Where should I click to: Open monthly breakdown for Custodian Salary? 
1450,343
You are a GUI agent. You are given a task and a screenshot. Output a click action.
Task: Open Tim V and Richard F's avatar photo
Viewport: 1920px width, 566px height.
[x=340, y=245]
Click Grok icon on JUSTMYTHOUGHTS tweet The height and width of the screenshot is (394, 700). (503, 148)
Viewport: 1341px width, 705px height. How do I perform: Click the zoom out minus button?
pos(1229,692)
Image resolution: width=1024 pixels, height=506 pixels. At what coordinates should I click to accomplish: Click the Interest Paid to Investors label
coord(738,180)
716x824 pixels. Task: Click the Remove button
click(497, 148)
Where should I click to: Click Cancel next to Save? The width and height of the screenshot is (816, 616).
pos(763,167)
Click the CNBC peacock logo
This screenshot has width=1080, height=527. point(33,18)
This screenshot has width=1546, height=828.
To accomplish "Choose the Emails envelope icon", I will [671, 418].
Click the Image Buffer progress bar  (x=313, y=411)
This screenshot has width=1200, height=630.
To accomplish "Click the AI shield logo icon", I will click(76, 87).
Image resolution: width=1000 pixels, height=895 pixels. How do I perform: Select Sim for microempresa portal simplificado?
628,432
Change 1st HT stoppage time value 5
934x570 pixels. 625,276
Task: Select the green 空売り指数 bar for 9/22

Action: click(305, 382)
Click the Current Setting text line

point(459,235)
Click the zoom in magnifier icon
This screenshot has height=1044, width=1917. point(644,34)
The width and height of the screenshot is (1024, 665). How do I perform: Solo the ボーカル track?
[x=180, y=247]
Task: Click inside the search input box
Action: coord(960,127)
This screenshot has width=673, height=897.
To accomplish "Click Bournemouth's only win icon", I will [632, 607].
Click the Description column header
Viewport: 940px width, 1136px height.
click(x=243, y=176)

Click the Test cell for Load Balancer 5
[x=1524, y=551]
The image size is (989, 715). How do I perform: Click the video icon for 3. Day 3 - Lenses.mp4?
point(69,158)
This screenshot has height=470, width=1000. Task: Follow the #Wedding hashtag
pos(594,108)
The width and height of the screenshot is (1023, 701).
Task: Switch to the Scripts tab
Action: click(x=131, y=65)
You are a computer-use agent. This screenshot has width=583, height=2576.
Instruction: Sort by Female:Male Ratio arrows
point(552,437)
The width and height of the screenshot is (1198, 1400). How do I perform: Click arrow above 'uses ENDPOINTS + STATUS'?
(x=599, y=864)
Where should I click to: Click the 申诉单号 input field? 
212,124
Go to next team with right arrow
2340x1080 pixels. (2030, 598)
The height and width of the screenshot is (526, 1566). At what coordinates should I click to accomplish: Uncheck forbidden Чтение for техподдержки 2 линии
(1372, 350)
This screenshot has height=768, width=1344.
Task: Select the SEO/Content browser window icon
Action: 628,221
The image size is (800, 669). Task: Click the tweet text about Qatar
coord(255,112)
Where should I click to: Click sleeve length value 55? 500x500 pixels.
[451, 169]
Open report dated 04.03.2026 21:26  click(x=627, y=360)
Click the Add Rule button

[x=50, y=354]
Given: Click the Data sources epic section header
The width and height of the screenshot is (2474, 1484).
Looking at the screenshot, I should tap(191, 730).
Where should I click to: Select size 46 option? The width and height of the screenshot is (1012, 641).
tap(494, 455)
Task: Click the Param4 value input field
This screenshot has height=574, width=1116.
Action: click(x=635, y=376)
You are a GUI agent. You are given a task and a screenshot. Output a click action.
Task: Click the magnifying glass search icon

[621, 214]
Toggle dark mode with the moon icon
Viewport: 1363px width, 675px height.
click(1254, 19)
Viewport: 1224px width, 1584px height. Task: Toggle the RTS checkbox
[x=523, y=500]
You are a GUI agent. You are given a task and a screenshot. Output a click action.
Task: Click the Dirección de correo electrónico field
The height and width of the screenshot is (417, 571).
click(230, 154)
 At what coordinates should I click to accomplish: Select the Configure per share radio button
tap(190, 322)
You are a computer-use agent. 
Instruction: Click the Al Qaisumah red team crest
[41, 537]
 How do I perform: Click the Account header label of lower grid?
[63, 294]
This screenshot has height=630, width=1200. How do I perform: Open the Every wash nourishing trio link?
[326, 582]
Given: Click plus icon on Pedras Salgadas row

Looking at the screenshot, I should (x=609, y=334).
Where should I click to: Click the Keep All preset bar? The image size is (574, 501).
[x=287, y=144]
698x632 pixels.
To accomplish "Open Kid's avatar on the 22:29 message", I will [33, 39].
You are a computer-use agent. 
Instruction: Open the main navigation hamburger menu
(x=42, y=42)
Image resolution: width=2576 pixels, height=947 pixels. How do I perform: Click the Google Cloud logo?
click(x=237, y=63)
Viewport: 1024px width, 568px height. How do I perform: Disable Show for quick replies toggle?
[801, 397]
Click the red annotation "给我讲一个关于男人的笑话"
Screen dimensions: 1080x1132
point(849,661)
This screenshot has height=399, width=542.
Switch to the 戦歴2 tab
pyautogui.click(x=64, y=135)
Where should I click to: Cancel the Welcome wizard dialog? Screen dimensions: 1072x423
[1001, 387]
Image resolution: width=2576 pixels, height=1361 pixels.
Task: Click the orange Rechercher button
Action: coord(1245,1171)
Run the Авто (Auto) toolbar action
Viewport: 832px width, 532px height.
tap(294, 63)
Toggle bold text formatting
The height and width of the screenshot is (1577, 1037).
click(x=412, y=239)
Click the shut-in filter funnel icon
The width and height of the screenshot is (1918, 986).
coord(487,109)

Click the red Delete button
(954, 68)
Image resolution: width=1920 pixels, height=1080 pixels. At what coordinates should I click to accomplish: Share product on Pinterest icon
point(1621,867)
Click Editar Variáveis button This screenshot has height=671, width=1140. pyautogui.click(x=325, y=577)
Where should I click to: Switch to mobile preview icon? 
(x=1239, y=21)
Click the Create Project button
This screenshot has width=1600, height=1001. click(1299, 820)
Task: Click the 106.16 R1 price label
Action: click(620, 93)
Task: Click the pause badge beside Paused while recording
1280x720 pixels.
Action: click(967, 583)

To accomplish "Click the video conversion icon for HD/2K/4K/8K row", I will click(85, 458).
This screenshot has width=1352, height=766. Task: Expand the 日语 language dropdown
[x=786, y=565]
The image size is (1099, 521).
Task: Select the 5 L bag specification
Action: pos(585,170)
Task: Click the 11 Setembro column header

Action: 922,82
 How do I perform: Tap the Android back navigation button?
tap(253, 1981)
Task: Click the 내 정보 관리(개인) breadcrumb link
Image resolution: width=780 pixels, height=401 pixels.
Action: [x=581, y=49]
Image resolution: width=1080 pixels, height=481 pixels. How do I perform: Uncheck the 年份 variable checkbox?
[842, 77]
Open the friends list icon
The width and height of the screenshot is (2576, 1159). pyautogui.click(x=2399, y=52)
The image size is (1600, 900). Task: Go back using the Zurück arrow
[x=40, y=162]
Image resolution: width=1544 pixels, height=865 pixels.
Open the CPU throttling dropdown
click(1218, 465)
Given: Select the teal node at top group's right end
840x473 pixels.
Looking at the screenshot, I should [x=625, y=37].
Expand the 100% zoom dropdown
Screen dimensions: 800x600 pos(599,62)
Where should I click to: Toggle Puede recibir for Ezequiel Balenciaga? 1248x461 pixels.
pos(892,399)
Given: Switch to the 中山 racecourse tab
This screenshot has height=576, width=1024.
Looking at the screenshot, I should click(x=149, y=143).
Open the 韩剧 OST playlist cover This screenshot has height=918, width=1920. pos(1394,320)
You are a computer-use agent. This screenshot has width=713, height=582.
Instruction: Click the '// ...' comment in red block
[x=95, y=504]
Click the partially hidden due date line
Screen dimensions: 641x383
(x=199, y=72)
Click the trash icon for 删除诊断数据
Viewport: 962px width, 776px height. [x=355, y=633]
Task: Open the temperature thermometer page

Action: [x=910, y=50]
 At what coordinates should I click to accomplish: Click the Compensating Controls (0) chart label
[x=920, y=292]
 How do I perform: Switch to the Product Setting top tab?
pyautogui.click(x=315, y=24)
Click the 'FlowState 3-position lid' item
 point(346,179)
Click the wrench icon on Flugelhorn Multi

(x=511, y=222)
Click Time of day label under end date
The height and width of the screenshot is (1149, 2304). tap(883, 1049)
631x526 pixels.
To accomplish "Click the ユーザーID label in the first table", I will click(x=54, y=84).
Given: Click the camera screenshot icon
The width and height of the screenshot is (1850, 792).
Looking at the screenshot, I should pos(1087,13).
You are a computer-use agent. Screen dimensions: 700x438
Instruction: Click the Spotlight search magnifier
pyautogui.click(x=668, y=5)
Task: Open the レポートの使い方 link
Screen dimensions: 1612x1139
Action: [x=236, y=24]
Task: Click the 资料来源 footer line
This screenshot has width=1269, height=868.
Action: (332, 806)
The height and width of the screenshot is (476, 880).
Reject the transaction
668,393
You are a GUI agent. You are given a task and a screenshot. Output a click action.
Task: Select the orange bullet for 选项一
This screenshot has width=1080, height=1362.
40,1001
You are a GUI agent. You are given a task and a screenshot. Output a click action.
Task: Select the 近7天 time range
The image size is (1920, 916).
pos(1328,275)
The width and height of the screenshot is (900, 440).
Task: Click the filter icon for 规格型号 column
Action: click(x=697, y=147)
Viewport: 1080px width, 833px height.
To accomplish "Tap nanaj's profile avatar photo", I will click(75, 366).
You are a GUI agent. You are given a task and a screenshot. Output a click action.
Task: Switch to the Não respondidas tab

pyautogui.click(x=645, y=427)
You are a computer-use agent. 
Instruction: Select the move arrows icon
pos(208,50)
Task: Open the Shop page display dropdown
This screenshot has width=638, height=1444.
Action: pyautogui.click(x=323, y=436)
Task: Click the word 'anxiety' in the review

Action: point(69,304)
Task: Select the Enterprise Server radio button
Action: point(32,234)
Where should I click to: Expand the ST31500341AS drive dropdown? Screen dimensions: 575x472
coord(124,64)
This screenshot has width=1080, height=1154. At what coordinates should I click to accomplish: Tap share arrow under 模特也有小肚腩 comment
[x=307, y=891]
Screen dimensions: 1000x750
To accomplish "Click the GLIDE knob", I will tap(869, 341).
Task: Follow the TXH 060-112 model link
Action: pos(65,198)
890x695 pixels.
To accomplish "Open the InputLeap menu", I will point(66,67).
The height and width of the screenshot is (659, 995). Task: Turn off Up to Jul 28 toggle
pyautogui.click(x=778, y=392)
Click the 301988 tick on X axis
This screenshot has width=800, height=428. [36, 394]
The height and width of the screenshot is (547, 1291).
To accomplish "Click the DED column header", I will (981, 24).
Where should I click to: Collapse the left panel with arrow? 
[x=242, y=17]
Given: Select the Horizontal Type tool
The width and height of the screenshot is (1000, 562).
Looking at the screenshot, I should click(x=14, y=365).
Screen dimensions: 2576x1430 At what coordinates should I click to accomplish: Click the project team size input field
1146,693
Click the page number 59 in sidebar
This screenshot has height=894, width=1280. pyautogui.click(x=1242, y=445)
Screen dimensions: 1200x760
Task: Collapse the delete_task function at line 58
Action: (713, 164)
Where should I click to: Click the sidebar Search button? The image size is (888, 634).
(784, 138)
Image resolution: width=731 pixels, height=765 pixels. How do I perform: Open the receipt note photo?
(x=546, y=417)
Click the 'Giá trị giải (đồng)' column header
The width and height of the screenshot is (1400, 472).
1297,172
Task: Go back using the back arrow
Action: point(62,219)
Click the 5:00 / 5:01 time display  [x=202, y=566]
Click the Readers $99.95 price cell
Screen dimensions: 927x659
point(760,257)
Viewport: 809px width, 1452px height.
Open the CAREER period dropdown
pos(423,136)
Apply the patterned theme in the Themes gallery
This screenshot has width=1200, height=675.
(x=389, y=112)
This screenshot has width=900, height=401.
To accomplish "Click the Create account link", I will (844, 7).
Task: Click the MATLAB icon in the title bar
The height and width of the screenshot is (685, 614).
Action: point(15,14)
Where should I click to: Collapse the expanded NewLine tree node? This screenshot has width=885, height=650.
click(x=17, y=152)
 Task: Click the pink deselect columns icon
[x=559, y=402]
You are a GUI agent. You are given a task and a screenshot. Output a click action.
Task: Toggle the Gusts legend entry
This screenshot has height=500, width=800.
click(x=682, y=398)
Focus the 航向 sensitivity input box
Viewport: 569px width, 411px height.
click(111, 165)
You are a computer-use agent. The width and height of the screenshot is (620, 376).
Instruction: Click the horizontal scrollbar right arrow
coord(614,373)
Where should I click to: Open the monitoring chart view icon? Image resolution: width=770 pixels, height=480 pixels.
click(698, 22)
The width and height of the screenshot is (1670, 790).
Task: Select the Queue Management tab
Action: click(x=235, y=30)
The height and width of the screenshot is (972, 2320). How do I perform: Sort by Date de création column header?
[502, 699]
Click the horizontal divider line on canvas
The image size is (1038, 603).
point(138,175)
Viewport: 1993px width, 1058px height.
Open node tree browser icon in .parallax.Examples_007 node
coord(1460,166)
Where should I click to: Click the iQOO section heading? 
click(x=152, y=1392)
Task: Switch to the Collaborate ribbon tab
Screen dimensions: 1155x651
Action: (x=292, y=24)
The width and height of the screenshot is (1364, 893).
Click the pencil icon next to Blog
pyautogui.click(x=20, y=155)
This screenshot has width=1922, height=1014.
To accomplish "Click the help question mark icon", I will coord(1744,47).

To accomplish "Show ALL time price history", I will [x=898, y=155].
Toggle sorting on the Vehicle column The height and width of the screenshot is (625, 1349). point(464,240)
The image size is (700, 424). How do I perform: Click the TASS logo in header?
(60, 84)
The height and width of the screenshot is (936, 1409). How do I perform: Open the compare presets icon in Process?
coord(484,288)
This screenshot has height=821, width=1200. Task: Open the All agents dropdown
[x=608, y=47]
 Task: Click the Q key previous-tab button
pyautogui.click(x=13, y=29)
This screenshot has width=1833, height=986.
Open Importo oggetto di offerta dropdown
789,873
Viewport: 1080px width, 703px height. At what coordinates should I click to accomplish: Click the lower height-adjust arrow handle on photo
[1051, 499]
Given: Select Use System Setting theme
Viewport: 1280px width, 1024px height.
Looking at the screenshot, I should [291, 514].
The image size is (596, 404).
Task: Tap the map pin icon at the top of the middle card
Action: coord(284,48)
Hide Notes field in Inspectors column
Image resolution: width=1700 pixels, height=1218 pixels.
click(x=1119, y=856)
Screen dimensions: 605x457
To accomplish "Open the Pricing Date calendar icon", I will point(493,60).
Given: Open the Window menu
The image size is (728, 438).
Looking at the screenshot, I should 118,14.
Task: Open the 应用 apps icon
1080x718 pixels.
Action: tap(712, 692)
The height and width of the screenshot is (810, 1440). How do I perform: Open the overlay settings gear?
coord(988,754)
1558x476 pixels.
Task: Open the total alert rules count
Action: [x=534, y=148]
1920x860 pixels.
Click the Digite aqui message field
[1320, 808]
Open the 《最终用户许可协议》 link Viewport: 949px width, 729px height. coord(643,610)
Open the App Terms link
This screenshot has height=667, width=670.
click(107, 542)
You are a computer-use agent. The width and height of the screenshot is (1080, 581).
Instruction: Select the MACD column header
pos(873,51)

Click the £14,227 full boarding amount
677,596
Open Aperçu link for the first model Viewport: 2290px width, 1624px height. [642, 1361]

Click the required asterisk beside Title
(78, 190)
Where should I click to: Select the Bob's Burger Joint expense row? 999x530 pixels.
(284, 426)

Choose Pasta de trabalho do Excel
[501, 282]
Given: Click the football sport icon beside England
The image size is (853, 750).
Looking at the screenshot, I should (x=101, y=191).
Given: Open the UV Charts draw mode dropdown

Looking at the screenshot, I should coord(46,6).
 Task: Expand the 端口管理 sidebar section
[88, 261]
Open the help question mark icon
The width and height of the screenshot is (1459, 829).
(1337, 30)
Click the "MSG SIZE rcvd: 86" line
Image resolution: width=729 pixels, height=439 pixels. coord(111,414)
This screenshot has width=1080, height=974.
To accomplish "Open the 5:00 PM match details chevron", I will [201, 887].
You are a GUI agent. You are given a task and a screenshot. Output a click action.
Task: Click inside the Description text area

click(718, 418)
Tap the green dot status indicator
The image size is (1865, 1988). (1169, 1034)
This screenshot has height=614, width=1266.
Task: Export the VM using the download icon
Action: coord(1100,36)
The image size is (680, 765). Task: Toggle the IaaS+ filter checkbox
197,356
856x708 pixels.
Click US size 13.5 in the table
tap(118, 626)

* * * * * * *

**Prompt**
Every line in the listing that holds the string "display" should be copied out.

**Result of the task**
Task: Open the Shop page display dropdown
Click the 5:00 / 5:01 time display  [x=202, y=566]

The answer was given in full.